Dynagas LNG Partners LPDLNG

時価総額
PER
LNG海運の有力企業。長期タイムチャーター契約によるLNG運航サービスを展開。2013年11月のIPO、2024年6月の複数船セール・リースバックや2024年11月の1,000万ドル自社株買い枠設定。米国・欧州中心の国際展開。

事業内容

Dynagas LNG Partners LPはLNG(液化天然ガス)運搬船の所有と運航を主業務とする上場のパートナーシップです。同社は設立以来保有隻数を拡大し、現在は6隻を保有しており、これらの船舶を通じて海上でのLNG輸送サービスを行っています。

主要顧客にはSEFE、Equinor、Yamal、NextDecadeといった国際的なエネルギー企業があり、長期のタイムチャーター契約から得られるチャーター料が同社の主な収益源です。長期契約により収益は比較的安定しますが、船隊規模や顧客集中によるリスクがあるため、同社は現在キャッシュを借入金の返済と財務強化に優先的に振り向けています。

事業構造としては、船舶をマーシャル諸島やマルタに設立した全額出資の子会社で保有し、運航は関連の運営会社を通じて行う形をとっています。活動領域はタイムチャーターによる輸送事業が中心ですが、浮体式貯蔵・再気化設備(FSRU)などのエネルギー関連プロジェクトへの参画、スポンサーや第三者からの船舶取得、売却・リースバック等のファイナンス手段を通じた成長機会の追求も計画しています。

経営方針

同社は当面、資本配分の最優先を「債務返済」とすることでバランスシート強化を目指しています。2013年の上場以降、船隊は3隻から現在6隻へ拡大しましたが、現在は全6隻がSEFEやEquinor、Yamal、NextDecade等とのタイムチャーター契約下にあり、安定したキャッシュフローと高い稼働率を確保しています。資本コストが受け入れられる水準に戻れば、新規の債務や株式による資金調達を通じて成長を再開する方針ですが、当面は財務健全化を優先しつつ、市場環境次第で拡大機会を検討する姿勢です。

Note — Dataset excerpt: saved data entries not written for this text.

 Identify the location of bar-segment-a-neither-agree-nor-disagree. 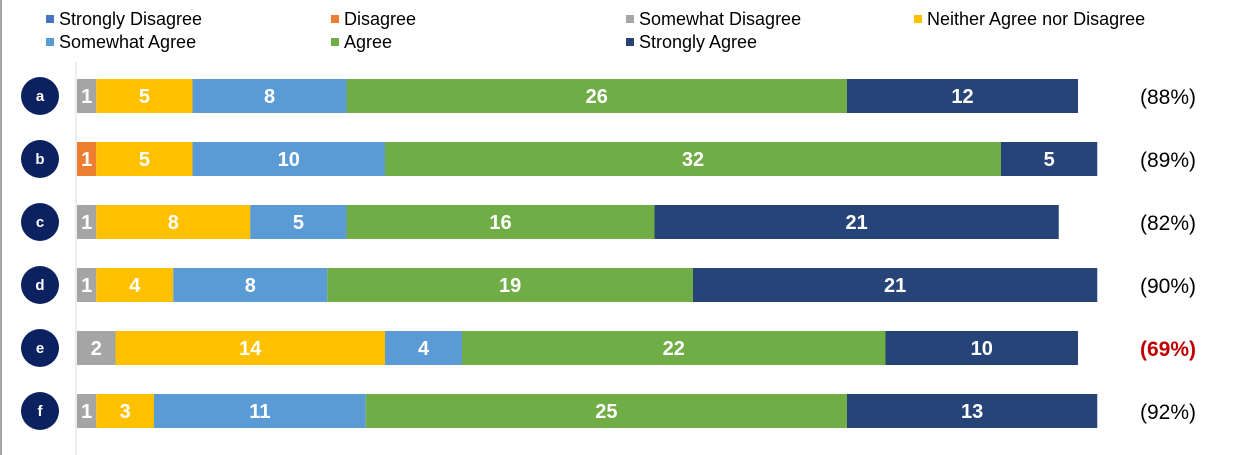
(144, 96).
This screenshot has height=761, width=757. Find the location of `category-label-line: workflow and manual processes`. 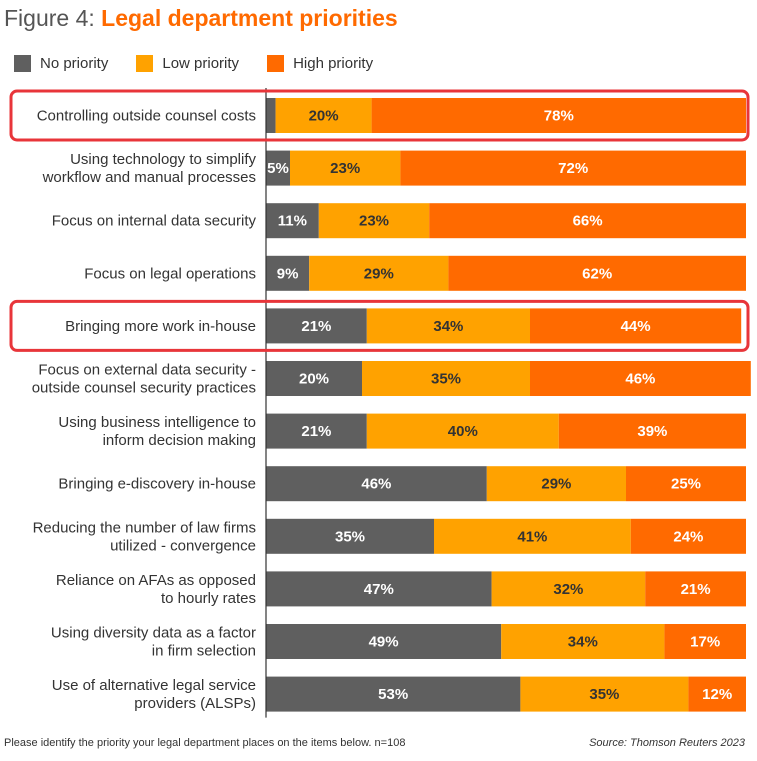

category-label-line: workflow and manual processes is located at coordinates (149, 178).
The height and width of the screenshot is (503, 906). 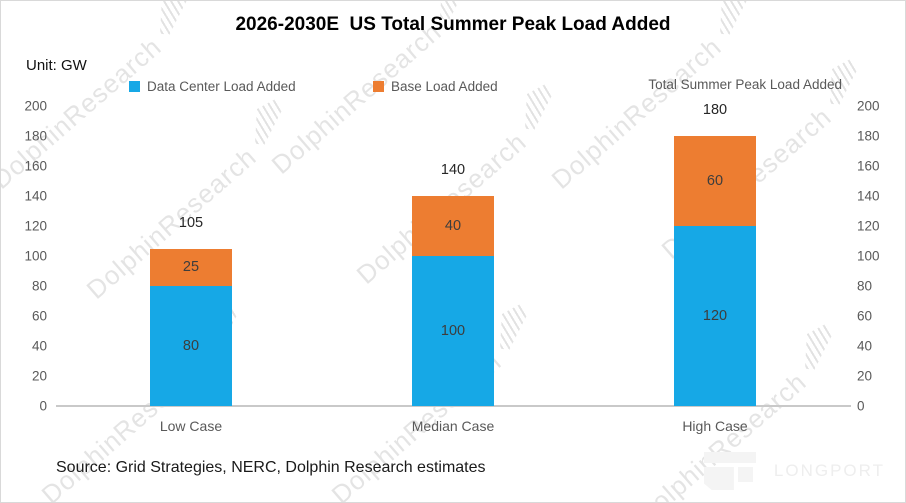 What do you see at coordinates (868, 106) in the screenshot?
I see `y-axis-tick-right: 200` at bounding box center [868, 106].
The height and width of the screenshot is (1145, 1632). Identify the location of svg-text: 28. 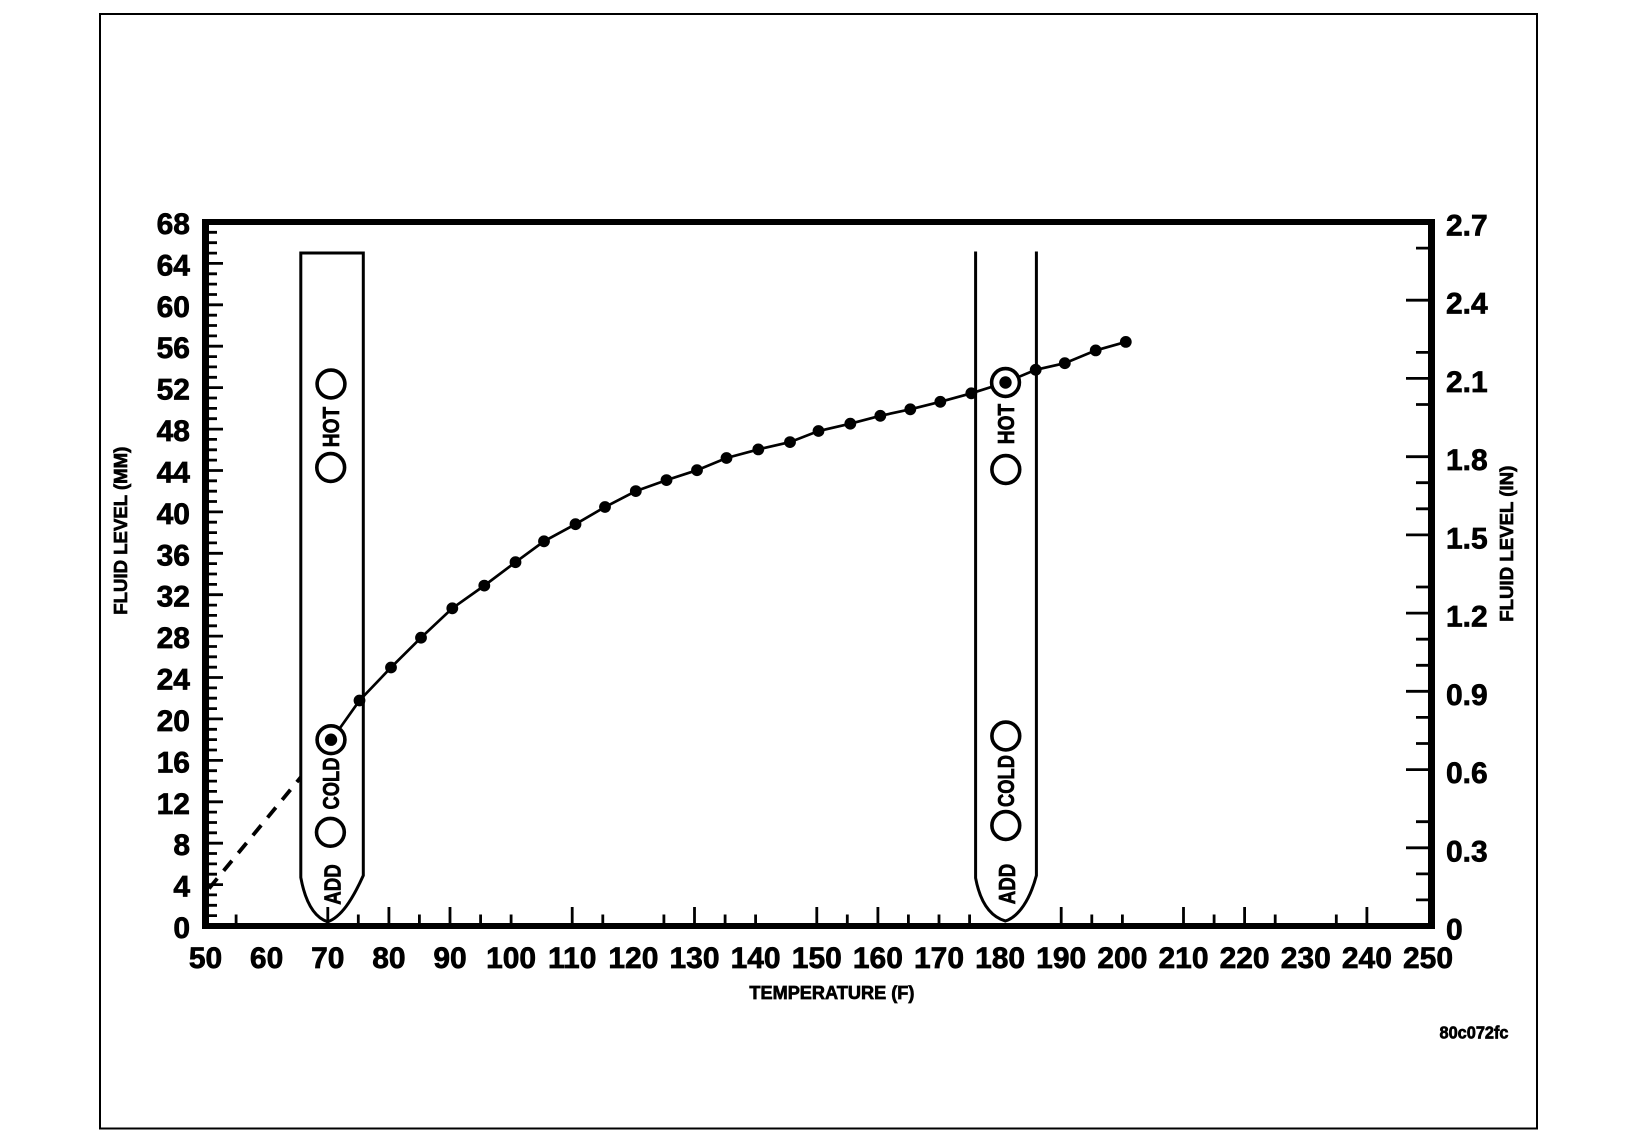
(174, 638).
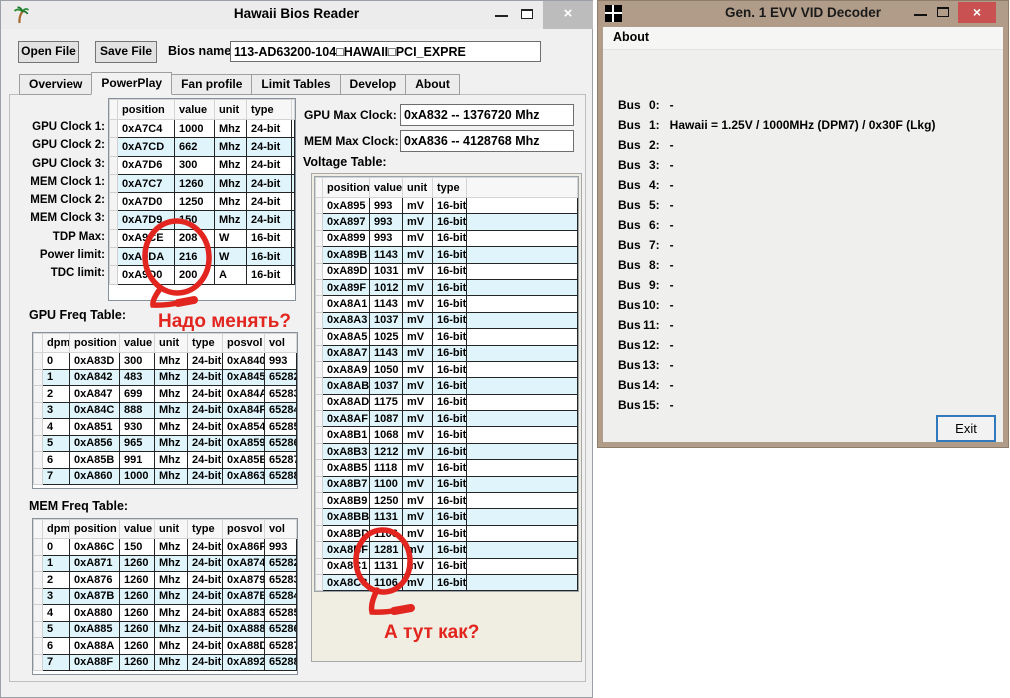 The width and height of the screenshot is (1010, 698). Describe the element at coordinates (94, 662) in the screenshot. I see `table-cell: 0xA88F` at that location.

同社は重点投資分野として、まず既存のLNG輸送事業の効率化と安全性向上に投資することを挙げています。差別化戦略としては、長期チャーターを結ぶ国際的エネルギー企業との関係性や「安全で確実な運航」という評判を活かし、稼働率と長期収益の安定化を図る点を重視しています。また機会があればスポンサーや第三者からの船舶取得を行い、船隊の構成や契約形態で柔軟に優位性を確保することを目指しています。

新市場開拓や事業拡大については、同社はLNG輸送に加えて浮体式貯蔵再ガス化設備(FSRU)やLNGインフラプロジェクトといった関連領域への参入を検討しています。具体的施策としては、好条件での資本調達が可能になった段階でこれらの設備投資や追加船舶の取得を進める方針であり、短期的には資金余力を高めるために借入返済と並行して市場での自社ユニット買戻しプログラム(上限1000万ドル枠、実績で55,118単位、約247,000ドル買戻し)を運用しています。

技術革新への取り組みでは、サイバーセキュリティと内部統制の強化に重点を置いています。同社はISO 27001に基づくリスクベースの管理手法を導入し、継続的な監視とデータ解析、外部コンサルの活用、社内の定期的な教育を通じて脅威検知・対応体制を整備しています。また財務報告や統制面でも体制整備に資源を割き、投資家や貸し手からの環境・社会・ガバナンス(ESG)への期待に応えることで、将来の資本調達環境を改善することを目指しています。